## Problems and tasks
a. According to the posthumanism text, what did the writer use their lifestream to document?
b. Go on with the posthumanism text, picking up after its final sentence.

## Source extract

================================

On a more practical level, I used my lifestream to document my search for articles on posthumanism and biomedicine/biotechnology as I think that it is within this area that posthumanism is most relevant through such notions and procedures as IVF, prosthetics, genetic enhancement, extreme human enhancement, continued life and health and even cognition and emotion enhancement – one of the obvious questions hanging over biomedicine is the ethical dimension. This has been a particularly fruitful line of enquiry for me as it has brought together this course with my interest in Medicine and the Humanities. However, one of the questions I have been asking myself is whether using technology, even combining the technological and the human or finding the human in the technological, makes the human any less, or more, than it ever was as if it was to be rejected for something new? Does using a PDA make us posthuman or is it no different from someone 50 years ago using a notebook? I don’t deny that AI along with biomedical enhancement seem to blur the lines of what is human but I think we have to be less wholesale in our assessment of what the posthuman means.
4 Comments so far

Hear hear Carol! I’m stumbled onto Haraways cult following too and thus found myself questioning what it was that annoys me about her writing. I definitely find her to be overly demonstrative and stylized for the sake of it, so it was refreshing to hear your views. A challenging read to be sure but especially so when the language distracts from the content. I think that the fictional super high tech cyborg is a distraction from the more important issue of how technology modifies our thoughts, behaviors, actions and interactions so perhaps she focuses too much on this.

================================

## Data supplied
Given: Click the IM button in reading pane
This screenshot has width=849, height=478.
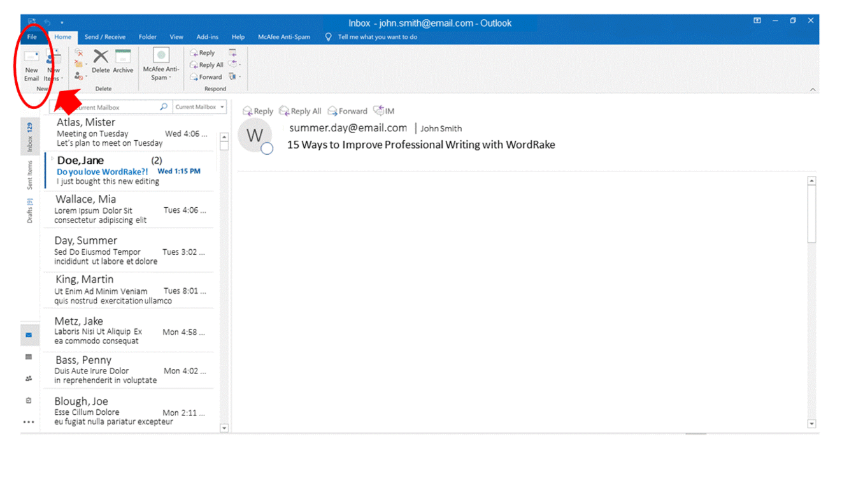Looking at the screenshot, I should pyautogui.click(x=384, y=111).
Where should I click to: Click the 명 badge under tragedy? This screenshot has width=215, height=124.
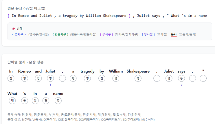pyautogui.click(x=87, y=78)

================================

## Written answers
a. Their search for articles on posthumanism and biomedicine/biotechnology.

b.
You ask if a PDA is any different to a notebook so will find Andy Clark & David J. Chalmers essay, The Extended Mind to be particularly interesting. http://consc.net/papers/extended.html
Hi Daniel..it’s good to hear you’re of the same mind! I find her ideas interesting but her style and what I feel is a lack of relevance in what she says puts me off. I’m all for abstract theories, but the notion of a cyborg as an antidote to sexism, racism etc just doesn’t work for me – what relevance does it have for women, women of colour or men for that matter. There is something to be said for the posthuman argument about gender boundaries blurring, but ignoring gender is not going to resolve any problems. I’d think that the transgender community might have an issue with the cyborg argument about a utopia without gender as there may be very strong feeling about an affinity with a particular gender. I think there is a sliding scale of gender but that that’s something that has to be dealt with and discussed rather than bypassed. Like you I AM interested in the implications of how technology affects us and can modify us. I remember, when I was writing my PhD, being distracted for 3 hours by playing Doom, and feeling like a character in the game, machine-like, the following morning walking to Uni! Will take a look at the essay thanks!
What a thoughtful and engaging post, Carol – I really enjoyed this. Rather than “bypassing” (interesting cyborg metaphor!) the thornier aspects of gender, I see Haraway as seeking alternate ways of mapping the landscape. I thought you might enjoy one of the blog posts from the last EDC – Dennis’s “love letter” to Haraway and his thoughts about the viral and the post-”ism”. http://edc.education.ed.ac.uk/dennisd/2010/11/09/i%E2%80%99m-a-cyborg-for-you-donna/
Perhaps this is exactly the point you’re making – that we are not ready to be done with feminism and the problems it addresses. But I’m so glad for writers who will turn things on their heads, as Haraway did in her time, and ask whether our priorities are as they should be. I also happen to love her use of language and insistence on its non-transparency, but that’s probably another discussion altogether.